EXERCISE AIM
The answer must consist of every line below that holds the word "screenshot".
****
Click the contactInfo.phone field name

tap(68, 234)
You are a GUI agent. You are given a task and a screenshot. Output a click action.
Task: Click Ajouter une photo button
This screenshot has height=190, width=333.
****
REPLY
You are a GUI agent. You are given a task and a screenshot. Output a click action.
This screenshot has height=190, width=333.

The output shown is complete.